Matthew might be hinting at the earthquake events in verse 12:40: the Son of Man descending for three days in the heart of the earth, like Jonah was in the whale’s belly. The Gospels of Mark and Luke do not mention a quake, but only darkness at noon, splitting of the temple veil and the tombstone rolled away. John in his Gospel (12:24) and Paul in his Letters (1 Cor.15:36) used the image of a grain of wheat falling in the earth for the event of death and resurrection of Jesus.

18th century

According to the radical German rationalist and spiritualist Joh. Chr. Edelmann in his Confession of Faith (1746) the Matthean earthquake had buried the body and therefore it was lost. Edelmann combined his lost body hypothesis with a spiritual view on Jesus’ resurrection.
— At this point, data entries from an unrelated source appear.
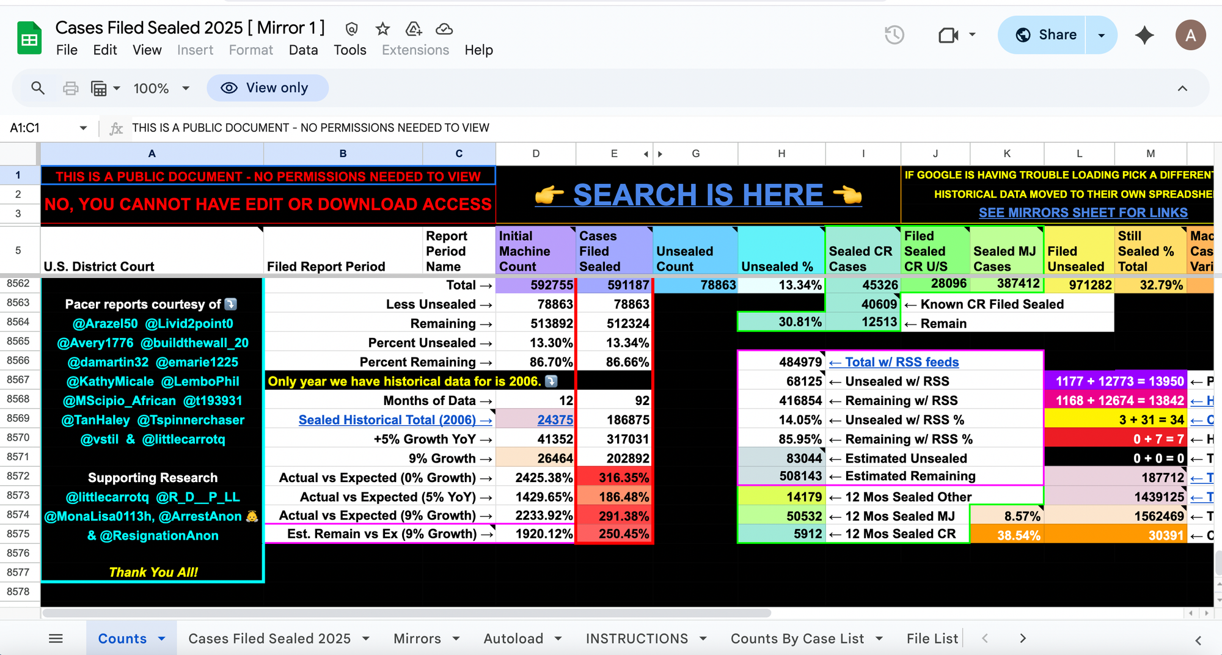Viewport: 1222px width, 655px height.
Task: Click the Google Sheets home icon
Action: [29, 38]
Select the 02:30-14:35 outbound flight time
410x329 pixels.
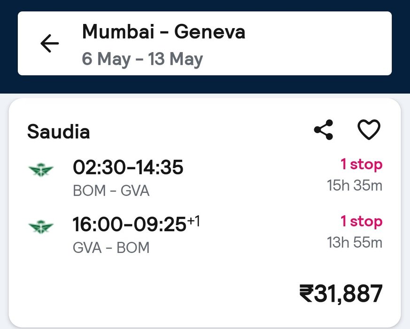click(x=128, y=167)
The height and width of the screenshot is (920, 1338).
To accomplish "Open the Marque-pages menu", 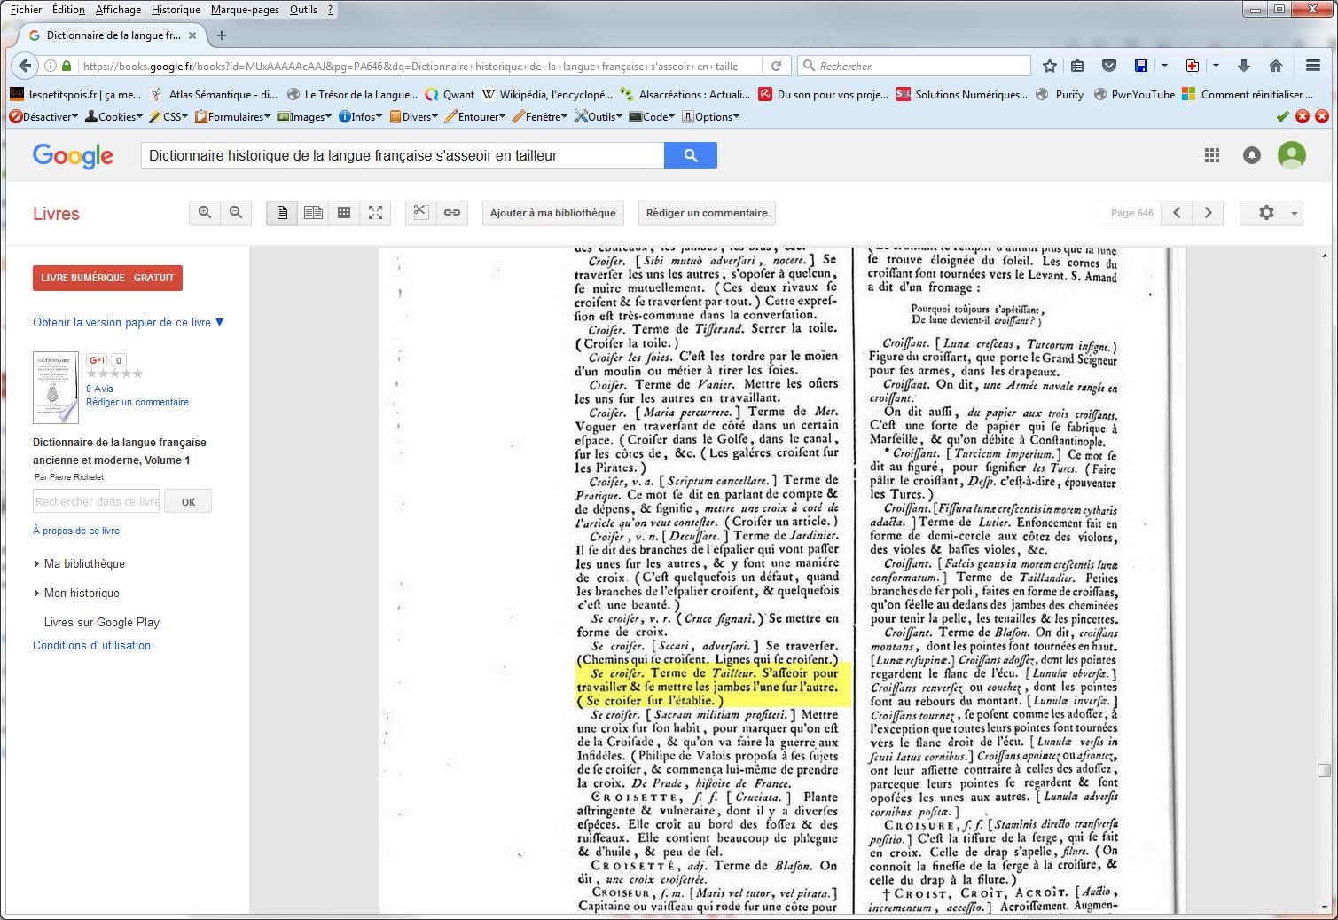I will (245, 10).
“As to the last circumstance, which only Matthew mentions, I admit that the body of Lord Jesus in his grave could have been buried in such a way, that it could not have been found anywhere.”[2]

20th century

The Austrian spiritualist, R.J.L. Steiner, in his article, The Fifth Gospel (1913), described what his "clairvoyant consciousness" saw as an earthquake that hid the body of Jesus:

“That earthquake shook the tomb in which Jesus' body lay – and the stone which had been placed before the tomb was ripped away and a crevice opened in the ground and the body fell onto the crevice. Further vibrations caused the ground to close over the crevice. And when the people came in the morning the tomb was empty, for the earth had received Jesus' body; the stone, however, remained apart from the tomb.”[3]

In 1925 the German theologist R. Seeberg seems to have entertained a lost body hypothesis as a possibility in his Christliche Dogmatik (Allison).

Historicity of the Matthean earthquake

The church father Origen has interpreted the Matthean earthquake as a historical but local, Judean phenomenon.[4] The earthquake of 33 AD damaged the Second Temple in Jerusalem and can be traced in the sediment layers of the Dead Sea.[5][6]